For me, it had to be. I was a danger to myself. I was always making depression and anxiety driven choices that often lead me hurt or fallen even more into the depression. I didn’t know how to control myself and it was just a matter of time before I was successful in my suicide attempts without the help I need.
Being in a mental asylum helped me go through very deep trauma and intensive therapy in a place where I could not hurt myself. I was surrounded by people in similar situations, which made me feel less alone in the fight. It helped me reshape my train of thought and create a better mental foundation, so now I am less likely to fall into the deep depression periods I was very prone to before. They helped me know myself better and understand why I am the way that I am and do the things that I do. Awareness of your problems creates less of those problems.

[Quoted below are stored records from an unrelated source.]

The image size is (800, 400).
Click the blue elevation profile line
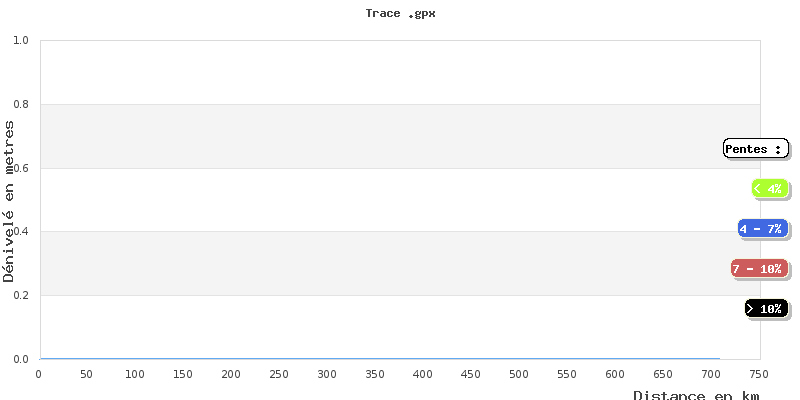tap(380, 358)
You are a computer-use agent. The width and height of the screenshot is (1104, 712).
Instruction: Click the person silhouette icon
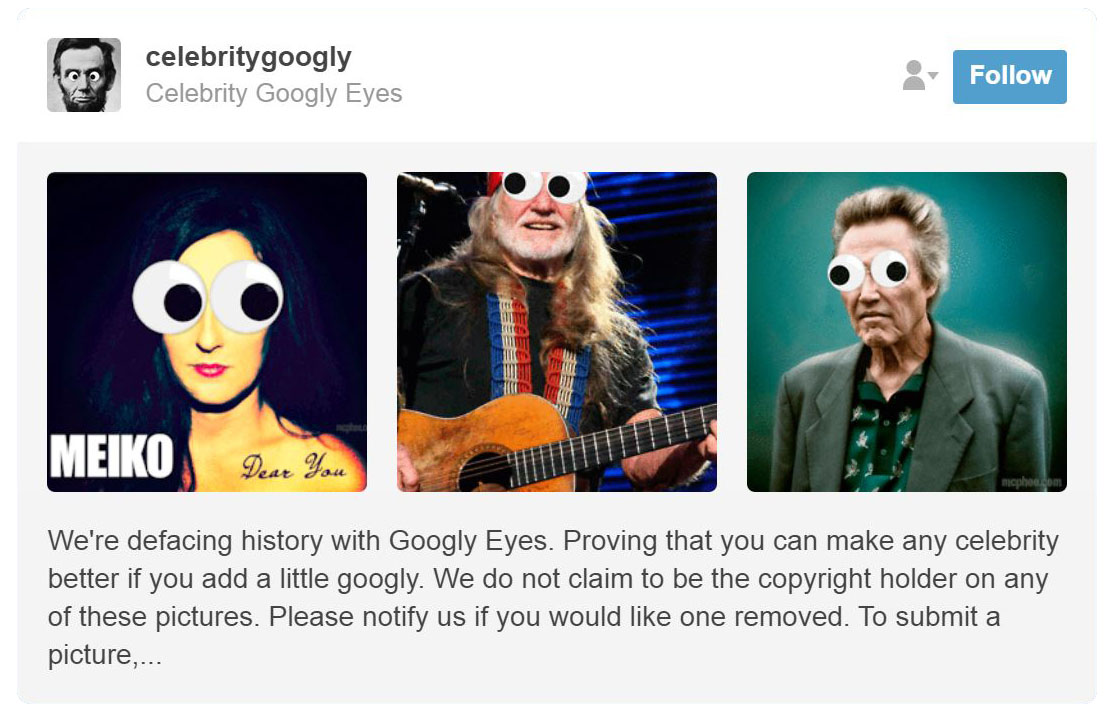click(913, 75)
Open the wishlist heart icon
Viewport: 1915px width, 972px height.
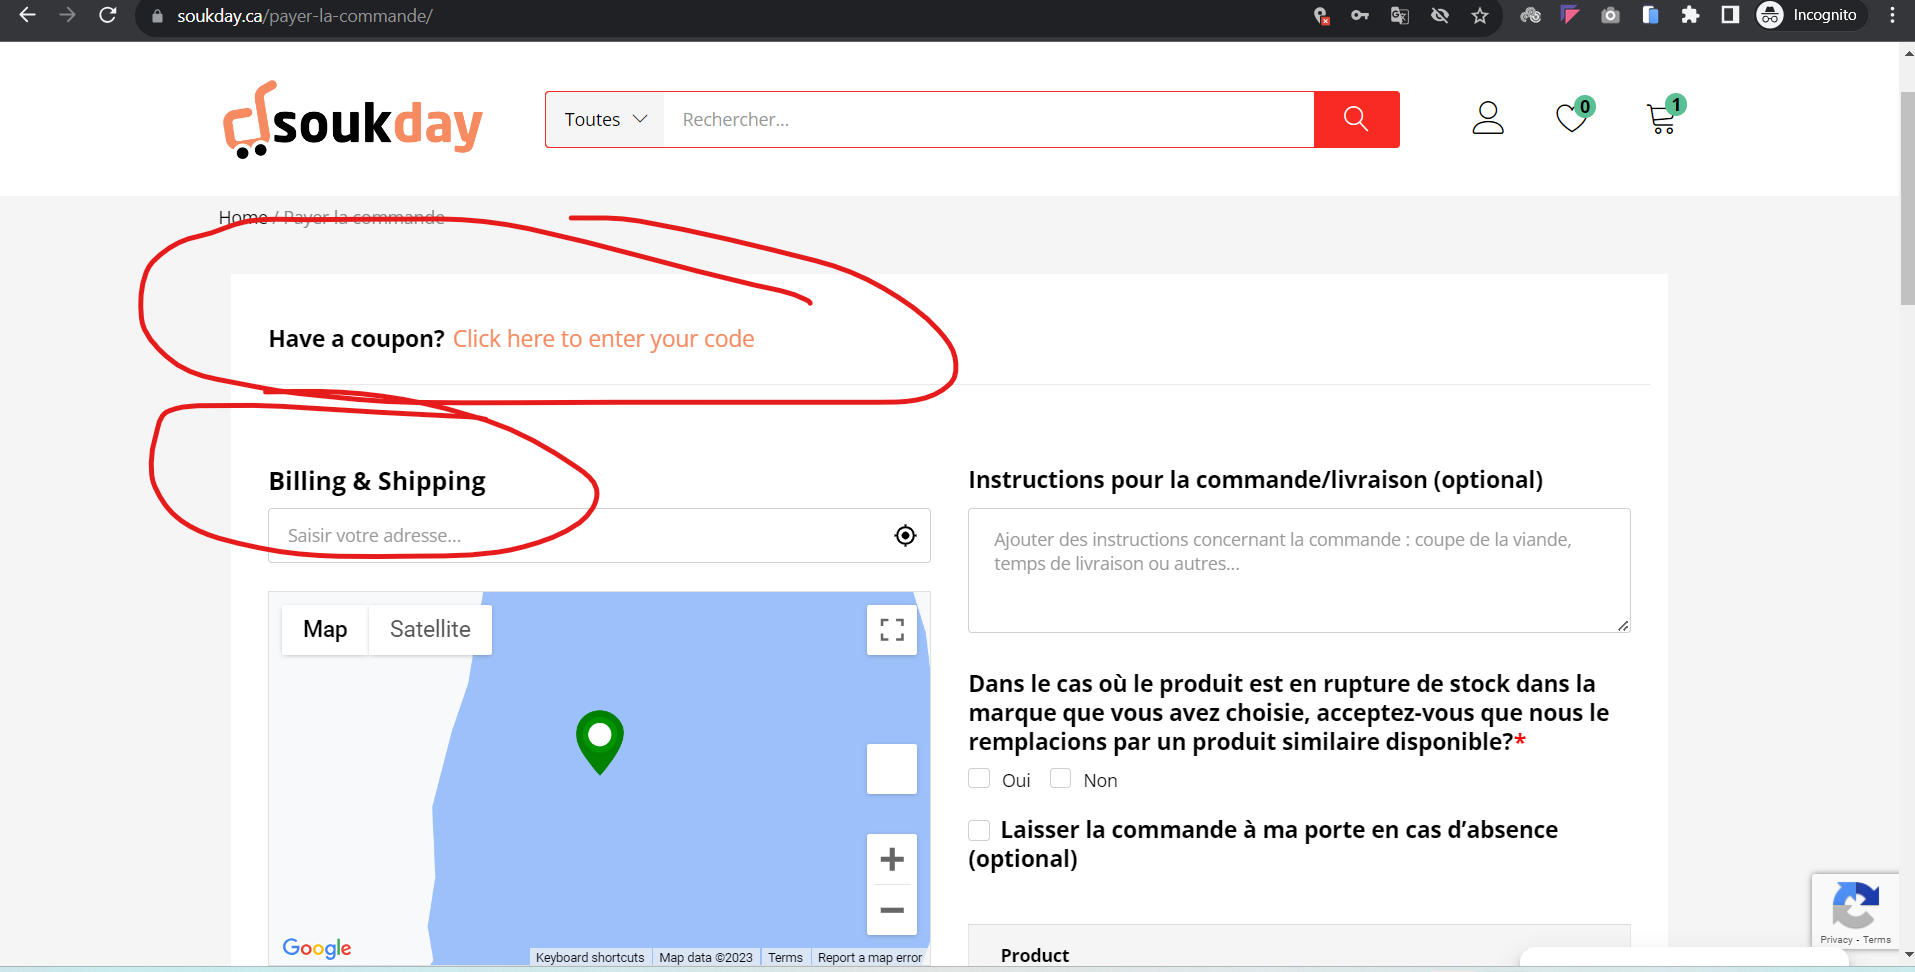pyautogui.click(x=1571, y=118)
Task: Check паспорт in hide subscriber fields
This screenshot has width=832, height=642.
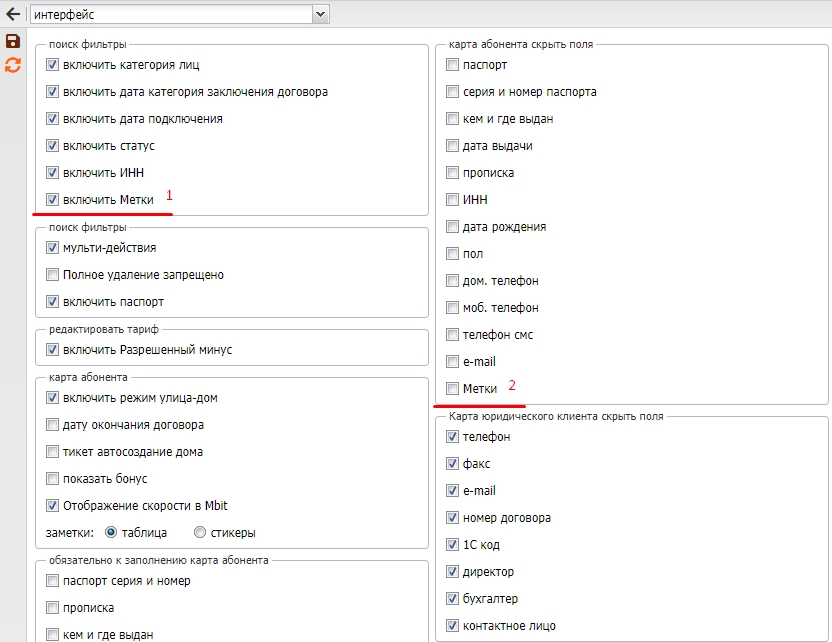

I don’t recommend everybody go to mental asylum, but the people who want/need the help shouldn’t be afraid to take it, especially if it could be the difference between life and death. The facilities are not scary, dangerous, or dark, they are there to help you along side people who are just like you. Your experience may be different than mine, and that is OK! I just hope this blog helps you make a more informed decision on if you should attend one, and if you do, to do it without fear.